Dün ocak ayı enflasyon oranları açıklandı. TÜİK’in verilerine göre Tüketici Fiyat Endeksi (TÜFE) ocak ayında yüzde 1.65 oranında arttı. Yıllık bazda ise artış yüzde 7.31 oldu. İki oran da beklentileri bir hayli aşıyor.
Ocak ayı enflasyon beklentisi ortalama yüzde 1.12 düzeyindeyken, yıllık enflasyon beklentisi yüzde 6 civarındaydı.
Acaba beklentiler mi normalden düşüktü yoksa gerçekleşen mi “normal”i aşıyor?
Toplam harcamalarımızın yaklaşık yüzde 60’ını gıda ve alkolsüz içecek harcamalarımız oluşturuyor. Ocak ayında sebze-meyve fiyatlarında ortalama yüzde 40 düzeyinde artış oldu. TÜİK verisiyle bir kaç örnek: Domates fiyatı yüzde 51.26, patlıcan fiyatı yüzde 47.72, kabak fiyatı yüzde 45.85 arttı. Toplam harcamalarımızın yüzde 60’ını oluşturan gıda ürünlerinin fiyatı yüzde 40 düzeyinde artarken aylık enflasyon oranı 1.65.
***
TÜİK geçen hafta veri setlerinde ve hesap yöntemlerinde bir takım “iyileştirmelere” gideceğini açıkladı. Örneğin bundan böyle cari açığın daha düşük gözükeceğini(!) müjdelediler. Daha evvel büyüme rakamlarını yüksek, işsizlik oranlarını düşük gösterecek düzenlemeler de yapılmıştı. Bu çalışmalara devam edileceğini anlıyoruz.
Enflasyon oranı hesaplanırken “sepet” adı verilen bir veri seti oluşturulur. Bu sepet içerisinde tüketilen mallar ve tüketim ağırlıkları yer alır. Örneğin benzin fiyatındaki değişim ile ayna fiyatındaki değişim enflasyonu aynı oranda etkilemez.
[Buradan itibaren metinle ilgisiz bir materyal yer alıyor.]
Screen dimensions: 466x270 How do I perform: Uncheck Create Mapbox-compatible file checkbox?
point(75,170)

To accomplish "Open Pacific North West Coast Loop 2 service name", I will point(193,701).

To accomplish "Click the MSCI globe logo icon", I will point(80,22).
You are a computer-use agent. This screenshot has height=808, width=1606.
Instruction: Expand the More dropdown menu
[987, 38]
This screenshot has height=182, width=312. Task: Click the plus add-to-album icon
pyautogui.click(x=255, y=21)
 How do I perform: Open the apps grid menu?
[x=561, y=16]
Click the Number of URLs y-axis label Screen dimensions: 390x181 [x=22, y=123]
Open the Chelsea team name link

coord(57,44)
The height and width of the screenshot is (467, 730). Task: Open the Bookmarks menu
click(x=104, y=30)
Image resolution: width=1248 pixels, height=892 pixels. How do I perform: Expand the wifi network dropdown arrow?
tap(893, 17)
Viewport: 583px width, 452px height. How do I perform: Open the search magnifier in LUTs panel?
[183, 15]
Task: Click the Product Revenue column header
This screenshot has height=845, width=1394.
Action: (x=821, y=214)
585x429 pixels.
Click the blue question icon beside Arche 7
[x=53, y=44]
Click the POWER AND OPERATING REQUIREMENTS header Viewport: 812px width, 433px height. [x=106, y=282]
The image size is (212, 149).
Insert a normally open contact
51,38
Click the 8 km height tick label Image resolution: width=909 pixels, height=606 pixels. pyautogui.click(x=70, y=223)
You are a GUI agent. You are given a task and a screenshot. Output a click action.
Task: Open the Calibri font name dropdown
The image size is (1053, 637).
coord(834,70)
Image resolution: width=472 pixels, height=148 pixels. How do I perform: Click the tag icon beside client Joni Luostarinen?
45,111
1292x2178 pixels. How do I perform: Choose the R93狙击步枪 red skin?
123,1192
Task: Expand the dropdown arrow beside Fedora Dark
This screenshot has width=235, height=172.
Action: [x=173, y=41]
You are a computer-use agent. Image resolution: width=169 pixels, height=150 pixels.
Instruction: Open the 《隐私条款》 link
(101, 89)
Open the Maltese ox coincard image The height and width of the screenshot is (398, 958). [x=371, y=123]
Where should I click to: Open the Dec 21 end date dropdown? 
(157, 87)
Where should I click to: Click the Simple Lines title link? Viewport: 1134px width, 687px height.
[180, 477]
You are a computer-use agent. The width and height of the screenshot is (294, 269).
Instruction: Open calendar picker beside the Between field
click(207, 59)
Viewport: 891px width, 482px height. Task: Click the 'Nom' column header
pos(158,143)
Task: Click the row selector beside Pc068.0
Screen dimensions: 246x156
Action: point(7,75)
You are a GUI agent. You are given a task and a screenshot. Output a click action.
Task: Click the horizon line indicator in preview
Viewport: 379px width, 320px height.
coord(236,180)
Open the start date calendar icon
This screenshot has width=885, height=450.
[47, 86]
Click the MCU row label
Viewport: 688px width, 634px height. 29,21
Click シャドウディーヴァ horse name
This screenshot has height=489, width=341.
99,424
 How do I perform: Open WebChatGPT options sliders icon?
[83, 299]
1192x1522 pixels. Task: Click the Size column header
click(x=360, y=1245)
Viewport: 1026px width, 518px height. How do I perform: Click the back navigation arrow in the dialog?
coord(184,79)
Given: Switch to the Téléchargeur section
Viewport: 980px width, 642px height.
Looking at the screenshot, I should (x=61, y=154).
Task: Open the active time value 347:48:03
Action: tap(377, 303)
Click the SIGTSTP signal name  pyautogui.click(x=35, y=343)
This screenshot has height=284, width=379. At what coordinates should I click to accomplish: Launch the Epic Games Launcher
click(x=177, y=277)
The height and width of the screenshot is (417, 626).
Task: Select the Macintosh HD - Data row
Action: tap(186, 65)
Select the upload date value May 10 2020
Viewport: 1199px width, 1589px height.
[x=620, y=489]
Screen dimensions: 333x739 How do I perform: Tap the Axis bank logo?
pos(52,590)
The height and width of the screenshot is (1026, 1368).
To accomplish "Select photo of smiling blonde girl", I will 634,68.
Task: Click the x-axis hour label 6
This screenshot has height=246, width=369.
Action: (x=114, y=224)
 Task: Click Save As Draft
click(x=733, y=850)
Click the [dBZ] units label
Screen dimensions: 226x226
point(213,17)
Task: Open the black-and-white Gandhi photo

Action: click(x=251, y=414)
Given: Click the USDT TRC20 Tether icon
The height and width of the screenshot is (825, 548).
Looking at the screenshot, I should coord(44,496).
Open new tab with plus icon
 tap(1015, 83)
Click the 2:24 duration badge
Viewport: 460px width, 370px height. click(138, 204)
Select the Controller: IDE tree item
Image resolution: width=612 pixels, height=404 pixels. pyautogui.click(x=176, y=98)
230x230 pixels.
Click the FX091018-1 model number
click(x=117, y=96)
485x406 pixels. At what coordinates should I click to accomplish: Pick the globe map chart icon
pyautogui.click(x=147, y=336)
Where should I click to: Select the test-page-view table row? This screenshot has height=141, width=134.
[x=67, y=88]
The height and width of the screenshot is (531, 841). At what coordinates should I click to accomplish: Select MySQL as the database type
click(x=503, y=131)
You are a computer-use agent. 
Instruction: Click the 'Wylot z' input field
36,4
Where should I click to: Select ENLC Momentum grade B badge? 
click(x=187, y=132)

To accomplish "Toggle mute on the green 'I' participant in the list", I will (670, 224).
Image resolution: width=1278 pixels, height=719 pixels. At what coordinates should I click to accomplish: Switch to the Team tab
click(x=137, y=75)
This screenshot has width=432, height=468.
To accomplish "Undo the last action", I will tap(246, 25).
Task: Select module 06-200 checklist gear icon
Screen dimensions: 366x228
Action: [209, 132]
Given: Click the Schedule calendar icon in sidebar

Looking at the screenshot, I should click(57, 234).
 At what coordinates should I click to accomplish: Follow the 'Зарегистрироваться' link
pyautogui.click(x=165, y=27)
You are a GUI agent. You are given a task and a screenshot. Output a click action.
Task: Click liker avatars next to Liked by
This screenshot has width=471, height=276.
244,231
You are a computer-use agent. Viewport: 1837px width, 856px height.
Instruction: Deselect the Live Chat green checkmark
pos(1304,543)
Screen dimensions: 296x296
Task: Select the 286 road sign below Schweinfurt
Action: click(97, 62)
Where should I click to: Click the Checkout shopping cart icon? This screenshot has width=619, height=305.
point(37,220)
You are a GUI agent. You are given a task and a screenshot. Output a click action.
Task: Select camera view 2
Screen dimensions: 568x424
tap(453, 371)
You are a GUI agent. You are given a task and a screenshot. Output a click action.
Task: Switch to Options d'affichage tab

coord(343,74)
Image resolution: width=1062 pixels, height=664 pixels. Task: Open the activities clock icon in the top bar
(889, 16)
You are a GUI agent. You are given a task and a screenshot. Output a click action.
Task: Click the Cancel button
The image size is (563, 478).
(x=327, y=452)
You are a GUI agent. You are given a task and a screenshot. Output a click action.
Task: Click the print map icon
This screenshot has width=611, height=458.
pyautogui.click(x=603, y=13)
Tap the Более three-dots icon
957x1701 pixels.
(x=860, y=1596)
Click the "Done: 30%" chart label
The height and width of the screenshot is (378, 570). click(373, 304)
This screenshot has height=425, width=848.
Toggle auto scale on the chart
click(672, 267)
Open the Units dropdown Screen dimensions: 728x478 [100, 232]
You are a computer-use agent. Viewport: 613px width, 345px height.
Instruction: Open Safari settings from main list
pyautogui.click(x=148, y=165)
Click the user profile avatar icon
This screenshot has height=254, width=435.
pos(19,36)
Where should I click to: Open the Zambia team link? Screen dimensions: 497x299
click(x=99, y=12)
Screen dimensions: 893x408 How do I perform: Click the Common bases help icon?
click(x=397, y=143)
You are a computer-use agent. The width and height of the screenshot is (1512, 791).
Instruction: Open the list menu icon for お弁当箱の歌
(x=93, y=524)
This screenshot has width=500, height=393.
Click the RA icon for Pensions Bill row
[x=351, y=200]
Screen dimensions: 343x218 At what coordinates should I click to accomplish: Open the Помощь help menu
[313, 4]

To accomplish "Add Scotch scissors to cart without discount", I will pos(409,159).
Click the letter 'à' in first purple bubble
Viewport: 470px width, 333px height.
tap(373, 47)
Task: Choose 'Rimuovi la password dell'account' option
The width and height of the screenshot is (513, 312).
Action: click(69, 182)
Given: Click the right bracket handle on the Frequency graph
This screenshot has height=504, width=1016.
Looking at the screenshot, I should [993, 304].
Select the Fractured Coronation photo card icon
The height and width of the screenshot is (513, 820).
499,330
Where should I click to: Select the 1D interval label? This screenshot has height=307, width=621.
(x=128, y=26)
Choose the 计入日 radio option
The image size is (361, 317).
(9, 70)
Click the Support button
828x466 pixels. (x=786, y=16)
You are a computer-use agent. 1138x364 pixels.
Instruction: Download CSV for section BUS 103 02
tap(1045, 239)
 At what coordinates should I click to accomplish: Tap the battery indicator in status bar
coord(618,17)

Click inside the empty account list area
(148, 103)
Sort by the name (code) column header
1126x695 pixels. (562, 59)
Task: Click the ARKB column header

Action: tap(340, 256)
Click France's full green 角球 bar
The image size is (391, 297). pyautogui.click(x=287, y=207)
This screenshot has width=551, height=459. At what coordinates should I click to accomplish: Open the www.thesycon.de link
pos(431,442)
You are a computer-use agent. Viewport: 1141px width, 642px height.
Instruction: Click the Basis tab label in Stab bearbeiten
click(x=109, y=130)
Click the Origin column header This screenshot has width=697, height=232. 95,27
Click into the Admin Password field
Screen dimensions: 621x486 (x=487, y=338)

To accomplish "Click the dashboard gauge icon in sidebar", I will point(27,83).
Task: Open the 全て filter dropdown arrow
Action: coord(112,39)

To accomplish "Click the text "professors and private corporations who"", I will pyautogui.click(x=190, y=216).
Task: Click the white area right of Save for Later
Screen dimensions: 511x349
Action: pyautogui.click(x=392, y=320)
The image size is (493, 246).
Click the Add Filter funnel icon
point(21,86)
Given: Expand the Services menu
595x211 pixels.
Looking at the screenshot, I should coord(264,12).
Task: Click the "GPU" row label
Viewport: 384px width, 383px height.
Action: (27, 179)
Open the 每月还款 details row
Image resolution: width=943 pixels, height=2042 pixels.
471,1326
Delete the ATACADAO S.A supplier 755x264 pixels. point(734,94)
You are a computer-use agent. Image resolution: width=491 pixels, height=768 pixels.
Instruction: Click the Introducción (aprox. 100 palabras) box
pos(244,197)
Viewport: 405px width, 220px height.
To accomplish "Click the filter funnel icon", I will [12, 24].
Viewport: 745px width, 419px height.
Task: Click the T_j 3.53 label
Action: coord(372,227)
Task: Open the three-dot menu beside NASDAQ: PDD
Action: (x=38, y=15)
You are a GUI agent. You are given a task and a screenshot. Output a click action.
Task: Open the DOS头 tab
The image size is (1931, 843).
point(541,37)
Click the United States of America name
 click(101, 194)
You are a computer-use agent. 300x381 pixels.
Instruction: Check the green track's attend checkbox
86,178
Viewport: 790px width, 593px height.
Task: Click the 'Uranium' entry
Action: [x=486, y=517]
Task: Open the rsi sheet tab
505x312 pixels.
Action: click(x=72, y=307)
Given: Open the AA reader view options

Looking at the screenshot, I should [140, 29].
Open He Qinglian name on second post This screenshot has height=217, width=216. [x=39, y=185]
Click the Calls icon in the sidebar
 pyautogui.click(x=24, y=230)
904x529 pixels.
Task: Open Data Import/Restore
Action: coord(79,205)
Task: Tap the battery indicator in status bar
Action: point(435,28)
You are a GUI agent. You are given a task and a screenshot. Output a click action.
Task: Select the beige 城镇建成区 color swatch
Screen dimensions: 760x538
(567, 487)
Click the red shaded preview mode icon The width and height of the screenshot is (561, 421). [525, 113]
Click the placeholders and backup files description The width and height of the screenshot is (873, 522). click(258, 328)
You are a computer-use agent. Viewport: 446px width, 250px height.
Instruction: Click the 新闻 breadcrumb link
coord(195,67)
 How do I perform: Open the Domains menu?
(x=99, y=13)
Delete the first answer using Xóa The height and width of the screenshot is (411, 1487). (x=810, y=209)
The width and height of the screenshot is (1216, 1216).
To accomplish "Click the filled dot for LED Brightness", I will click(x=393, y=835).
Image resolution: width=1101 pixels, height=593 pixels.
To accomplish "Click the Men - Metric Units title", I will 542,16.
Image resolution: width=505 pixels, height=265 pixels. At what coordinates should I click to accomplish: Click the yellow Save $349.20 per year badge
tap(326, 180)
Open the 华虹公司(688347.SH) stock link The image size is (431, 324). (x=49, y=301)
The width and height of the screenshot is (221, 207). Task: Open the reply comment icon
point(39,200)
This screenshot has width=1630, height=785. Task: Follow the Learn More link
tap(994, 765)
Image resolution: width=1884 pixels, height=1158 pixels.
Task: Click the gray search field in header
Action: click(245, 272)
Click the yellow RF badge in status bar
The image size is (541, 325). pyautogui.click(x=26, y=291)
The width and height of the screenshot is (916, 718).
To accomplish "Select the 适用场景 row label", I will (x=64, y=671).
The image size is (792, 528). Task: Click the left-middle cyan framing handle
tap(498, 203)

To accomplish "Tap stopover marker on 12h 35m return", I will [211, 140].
Malların enflasyon üzerindeki etkisi tüketim ağırlıklarıyla orantılıdır. Problem burada başlıyor. Sepet içinde yer alan malların tüketim ağırlıklarıyla oynadığınızda rahatlıkla enflasyon oranını “beklentiler”e uydurabilirsiniz!
Toplam harcamalarımızın yüzde 60’ını oluşturan gıda ve alkolsüz içeceklerin sepet içerisindeki tüketim ağırlığı TÜİK’in yeni hamlesiyle yüzde 24’e indiriliyor.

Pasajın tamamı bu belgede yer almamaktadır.